Parts of Australia are battling a second wave of coronavirus cases.
Officials have reimposed a lockdown in Melbourne for six weeks following a surge in cases linked to social distancing breaches in hotels where returned travelers were held in quarantine. The state of Victoria, where Melbourne is located, reported 288 new cases Friday, a record daily increase for any part of the country.
In addition to forcing 5 million people to stay home for all but essential business, the flare-up has led the rest of the country's states to ban Victorians from entering and dealt a blow to hopes for a speedy recovery for the nation's economy.
The state's chief health officer warned there would be a sharp rise in hospitalizations, intensive care cases and deaths in the coming days as a result of the spike in infections.
Victoria on Friday also became the first state in the country to urge people to wear masks when they leave home. Citing the latest outbreak in Melbourne, Australian officials said they will cut the number of citizens allowed to return home from overseas each week by half.
Peter Collignon, an infectious diseases physician and microbiologist who teaches at the Australian National University Medical School, spoke with The World about what triggered Melbourne's second lockdown.
Carol Hills: The rest of Australia seems to be pretty stable where the pandemic is concerned. What happened in Melbourne?

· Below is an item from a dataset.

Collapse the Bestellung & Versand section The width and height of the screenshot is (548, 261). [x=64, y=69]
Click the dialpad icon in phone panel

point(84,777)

Peter Collignon: There's a few things that happened in Melbourne. Australia has been very fortunate. We had about 7,000 cases and about 106 deaths. This is in a population of 26 million. But in Melbourne, most of our cases have been returned, visitors or travelers from both North America, the US and Europe. And we still put all those people ... we quarantined them in quarantine hotels. And one of the big factors in Melbourne is that the security guards who basically were looking after one of these hotels or even a couple weren't keeping physical distancing, weren't wearing protective equipment — and in fact, were having quite close contact with a lot of these returned visitors where they quarantined for two weeks.
What are quarantine hotels?
What happens in Australia is any person who comes from any other country back to Australia is put into quarantine. In other words, kept in a room in a hotel for two weeks before they're allowed in the community. And that's because the incubation period of this virus is usually about five days. But the range is usually 10 to 12 days. And now they're also tested before they're released to make sure they haven't got COVID. So it's all an attempt to try and keep COVID from being reintroduced into Australia now that we've got very low levels of transmission in the community.
So most of these new cases are really traced to these quarantine hotels. What was going on in the quarantine hotels that shouldn't have been going on?
First of all, the security guards, they had there ... Melbourne was a little bit different from the rest of Australia in that they just employed security guards and gave them, from what I can see, very little training. Because in New South Wales, for instance, which is the state north of Victoria, they actually had, often, police involved. And even defense personnel were involved, and there was more training and better supervision. So I think that was an issue.
And from what you can hear in these stories, I don't know how true they are. Some of the security guards were playing even cards with some of the people they're supposed to be in quarantine and avoiding and even much closer relationships, if you can believe what's in some of the media and letting them out to go shopping, a whole lot of things — and particularly not wearing appropriate protection, such as masks, for instance, and the other things, plastic face shields, which make a lot of difference for you not getting droplets. But a lot of those things seem not to have been followed. There's going to be a judicial investigation into what happened. And I guess that'll come out with more facts rather than rumors. But there doesn't seem to be much doubt that something went really wrong in that particular state, and particularly because here there is an issue about how much you privatize. This was privatized security, rather than having a mixture of state supervision with police and defense personnel. And I guess that'll be an issue that will be looked at further.
When I hear the numbers that Australia has, they just are so small compared to the US. And I wonder, we're talking about more than 3 million cases in the US, over 130,000 deaths. As you watch from a distance, what are your thoughts on this? We're still in our first surge. Do you have any recommendations?
Well, we look in horror ... that's all I can say. Look, I don't think I know all the answers, but this is predominately spread by droplets. I think if you actually have a lot of community transmission, which I think relatively speaking is what we regard Melbourne at the moment, but still, it's less than one in a thousand people that probably might have the infection.
But basically, you've got to do everything you can to stop the droplets spreading. So that's limiting who you associate with and how many people you interact with. But particularly it's wearing masks. Because surgical masks and face masks, cloth masks are very protective, probably for more people around you rather than yourself, because it means you've you have the infection and you cough or sneeze, providing you're wearing the mask properly. It stays more confined to your face rather than going everywhere else. So that, I think, makes a difference if a large proportion of people are wearing them and there is a lot of community transmission. If once you start getting a reasonable amount and in Melbourne currently, even though it's so low by US figures, I think in that situation, that's when you need to start doing those things.
This interview has been condensed and edited. Reuters contributed to this report.